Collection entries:
----
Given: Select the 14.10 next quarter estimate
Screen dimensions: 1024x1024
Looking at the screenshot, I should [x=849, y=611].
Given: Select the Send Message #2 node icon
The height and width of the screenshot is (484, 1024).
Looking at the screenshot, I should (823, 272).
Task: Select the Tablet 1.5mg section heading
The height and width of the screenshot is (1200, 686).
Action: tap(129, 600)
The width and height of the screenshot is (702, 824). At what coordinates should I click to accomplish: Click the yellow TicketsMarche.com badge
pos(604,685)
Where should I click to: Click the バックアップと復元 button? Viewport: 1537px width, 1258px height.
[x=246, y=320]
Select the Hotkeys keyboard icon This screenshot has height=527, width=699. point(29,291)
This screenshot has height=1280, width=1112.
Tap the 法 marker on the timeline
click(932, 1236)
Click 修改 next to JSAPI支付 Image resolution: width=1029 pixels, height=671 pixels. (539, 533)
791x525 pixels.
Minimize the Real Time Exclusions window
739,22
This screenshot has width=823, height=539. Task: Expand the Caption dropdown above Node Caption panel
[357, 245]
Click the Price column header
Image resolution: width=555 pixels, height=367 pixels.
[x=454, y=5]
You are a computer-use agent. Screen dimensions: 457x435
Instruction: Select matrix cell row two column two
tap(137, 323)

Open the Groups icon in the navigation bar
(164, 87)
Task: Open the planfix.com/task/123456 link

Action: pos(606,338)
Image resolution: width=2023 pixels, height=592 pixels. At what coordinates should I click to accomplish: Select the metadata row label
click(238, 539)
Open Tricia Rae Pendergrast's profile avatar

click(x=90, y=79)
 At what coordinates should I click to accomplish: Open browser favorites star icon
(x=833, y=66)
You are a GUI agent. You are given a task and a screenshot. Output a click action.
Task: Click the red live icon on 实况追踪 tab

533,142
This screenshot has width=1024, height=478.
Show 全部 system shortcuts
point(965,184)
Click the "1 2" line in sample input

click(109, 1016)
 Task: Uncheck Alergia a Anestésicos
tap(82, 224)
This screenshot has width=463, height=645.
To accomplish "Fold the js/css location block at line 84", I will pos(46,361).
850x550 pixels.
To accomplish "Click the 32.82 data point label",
----
:: What you will do ::
Each record above must be given again exactly as written.

:: Your solution ::
Given: Select the 14.10 next quarter estimate
Screen dimensions: 1024x1024
Looking at the screenshot, I should [x=849, y=611].
Given: Select the Send Message #2 node icon
The height and width of the screenshot is (484, 1024).
Looking at the screenshot, I should (823, 272).
Task: Select the Tablet 1.5mg section heading
The height and width of the screenshot is (1200, 686).
Action: tap(129, 600)
The width and height of the screenshot is (702, 824). At what coordinates should I click to accomplish: Click the yellow TicketsMarche.com badge
pos(604,685)
Where should I click to: Click the バックアップと復元 button? Viewport: 1537px width, 1258px height.
[x=246, y=320]
Select the Hotkeys keyboard icon This screenshot has height=527, width=699. point(29,291)
This screenshot has height=1280, width=1112.
Tap the 法 marker on the timeline
click(932, 1236)
Click 修改 next to JSAPI支付 Image resolution: width=1029 pixels, height=671 pixels. (539, 533)
791x525 pixels.
Minimize the Real Time Exclusions window
739,22
This screenshot has width=823, height=539. Task: Expand the Caption dropdown above Node Caption panel
[357, 245]
Click the Price column header
Image resolution: width=555 pixels, height=367 pixels.
[x=454, y=5]
You are a computer-use agent. Screen dimensions: 457x435
Instruction: Select matrix cell row two column two
tap(137, 323)

Open the Groups icon in the navigation bar
(164, 87)
Task: Open the planfix.com/task/123456 link

Action: pos(606,338)
Image resolution: width=2023 pixels, height=592 pixels. At what coordinates should I click to accomplish: Select the metadata row label
click(238, 539)
Open Tricia Rae Pendergrast's profile avatar

click(x=90, y=79)
 At what coordinates should I click to accomplish: Open browser favorites star icon
(x=833, y=66)
You are a GUI agent. You are given a task and a screenshot. Output a click action.
Task: Click the red live icon on 实况追踪 tab

533,142
This screenshot has width=1024, height=478.
Show 全部 system shortcuts
point(965,184)
Click the "1 2" line in sample input

click(109, 1016)
 Task: Uncheck Alergia a Anestésicos
tap(82, 224)
This screenshot has width=463, height=645.
To accomplish "Fold the js/css location block at line 84", I will pos(46,361).
850x550 pixels.
To accomplish "Click the 32.82 data point label",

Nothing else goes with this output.